É melhor olhar para o céu do lá viver, escreveu Truman Capote. Durante muito tempo pensei que não era assim, acreditava que a perfeição se podia cruzar com a realidade.
Comprei uma escada muito alta, instalei- a no telhado, escolhi uma nuvem e iniciei uma missão impossível.
Todos os dias vivia como podia, circunscrita à minha vida terrena que se ia esvaziando, enquanto à noite subia pela escada e me escondia em sonhos.
Deixei de viver neste mundo e estacionei numa realidade alternativa.
Era como se tivesse uma escada imensa e dificílima para subir, e cada vez que era obrigada a descer à pressa ou me empurravam cá para baixo, vinha aos trambolhões, caía, magoava- me e, com a teimosia das meninas obstinadas, voltava a subi-la.
Quanto tempo estive assim, alienada do mundo?

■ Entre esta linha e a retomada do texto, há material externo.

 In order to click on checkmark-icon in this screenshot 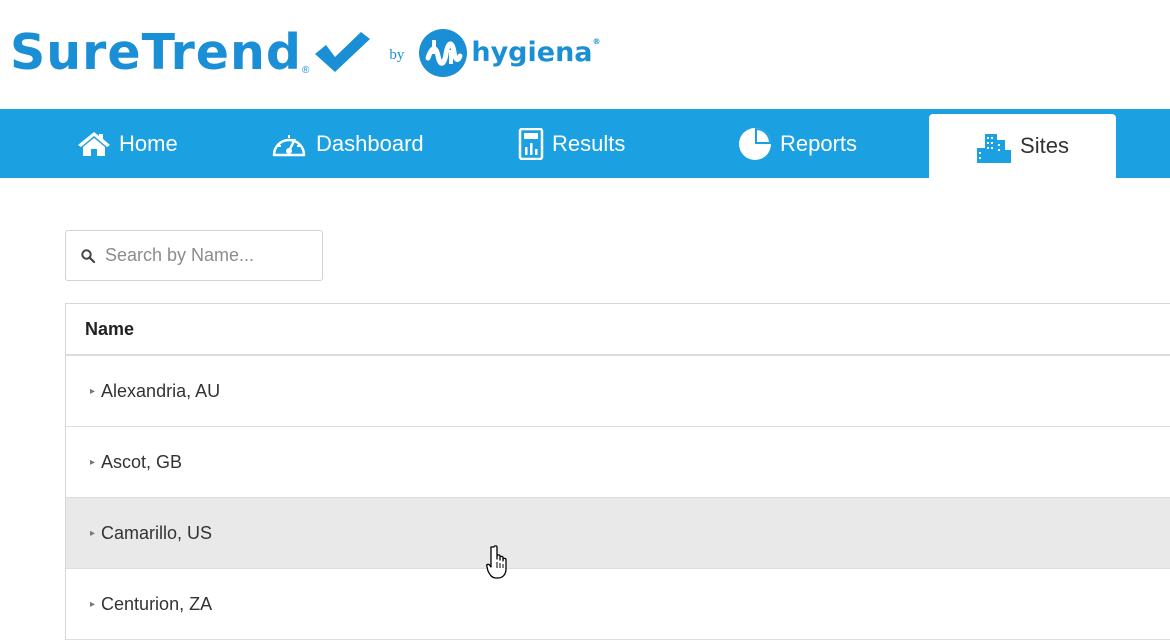, I will do `click(343, 52)`.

Dois anos.
Quase 800 dias da minha vida, a tentar fazer equações com variáveis impossíveis de combinar.
A escada levava a uma nuvem na qual não existia nada, apenas ar condensado, uma ilusão de algodão sem peso nem estrutura.
Uma nuvem imensa feita de ilusões que pairava sobre o meu castelinho, roubando-lhe o sol e ofuscando-me de todos os outros prazeres da vida. Era como se tivesse montado uma armadilha a mim própria.
Por causa de nuvem vivi situações intoleráveis, aguentei atitudes inaceitáveis, deixei enfraquecer-me, cansar-me, perdi peso e auto-estima. Até perceber que estava errada.
Há umas semanas apenas, como se despertasse de um transe, deitei fora a escada.
Não quero subir para outra realidade quando me apaixonar outra vez. Não quero ter de lutar para conquistar o afecto, o tempo e o amor de ninguém. Não quero correr atrás de nada.
Quero um homem de carne e osso ao meu lado, que me acompanhe num caminho feito de terra, com os pés bem assentes na realidade.
Quero viver neste mundo com ele e construir a meias o que tiver de ser.
Deitei fora a escada e voltei a ser quem era. E quando olho para o espelho, vejo aquela luz que eu tinha cá dentro a voltar, a brilhar com mais força.
Afinal, nunca se tinha apagado. Estava cá, sempre esteve, precisava apenas de ser alimentada de uma energia real e não de sonhos e migalhas.